Sole e vento sono rinnovabili all’infinito, non sono tali però i materiali e i minerali necessari (cobalto, rame, litio, nichel e terre rare), per ricavare da essi elettricità. Anzi, alcuni sono già molto più scarsi del petrolio. I generatori delle turbine eoliche, ad esempio, impiegano manganese, molibdeno, nichel, zinco e terre rare. Lo Xinjiang, la terra degli uiguri, assicura quasi la metà delle forniture mondiali di polisilicone indispensabile per i pannelli solari, che al 90% sono ancora prodotti dalla Cina in fabbriche che si alimentano bruciando carbone.
Dunque, l’energia delle fonti rinnovabili non è “verde ” a prescindere.

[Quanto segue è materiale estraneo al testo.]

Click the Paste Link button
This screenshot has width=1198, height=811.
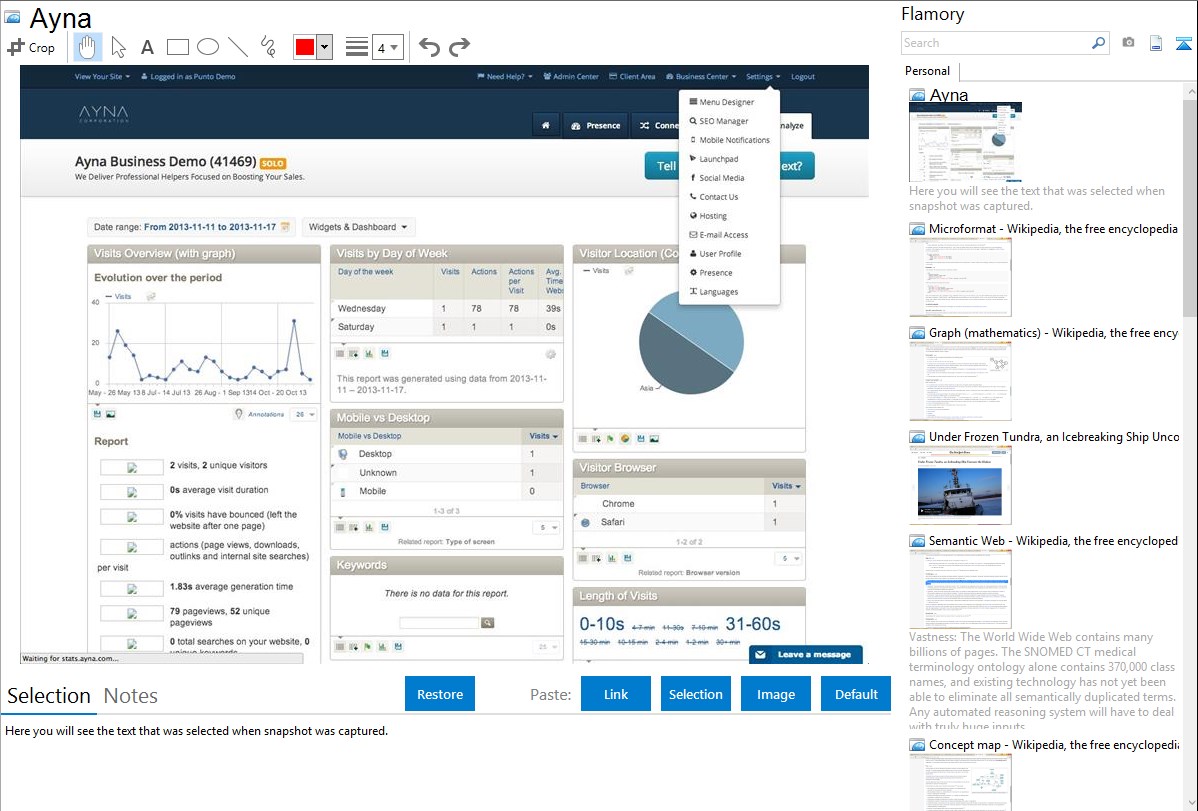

È come esaltarsi perché le videoconferenze stimolate dalla pandemia tolgono parte del traffico, salvo poi accorgersi lo streaming necessita di server per gestire i dati, con importanti emissioni di CO2 e intenso utilizzo di risorse idriche.
Secondo l’Agenzia internazionale dell’energia (Aie), un’auto elettrica richiede una quantità di minerali di sei volte superiore a quella di un veicolo convenzionale. Avanzando con la mobilità “full electric” nel 2040 la domanda di litio potrebbe aumentare di 50 volte rispetto ad oggi, quella di grafite e cobalto di trenta volte. Sempre stando alle previsioni dell’Aie, bisognerà quadruplicare la produzione delle terre rare e dei minerali necessari per sostenere la transizione energetica. Con tutte le tensioni geopolitiche che ne deriveranno, come ci ha insegnato la storia del petrolio. Anche per l’economia la battaglia contro il riscaldamento climatico e il CO2 è fondamentale, ma per concretizzare senza creare pericolosi scompensi, non bisogna sottovalutare né i costi né le conseguenze politiche e sociali. Come per tutte le scelte oculate è questione di equilibrio e di riflessione puntuale.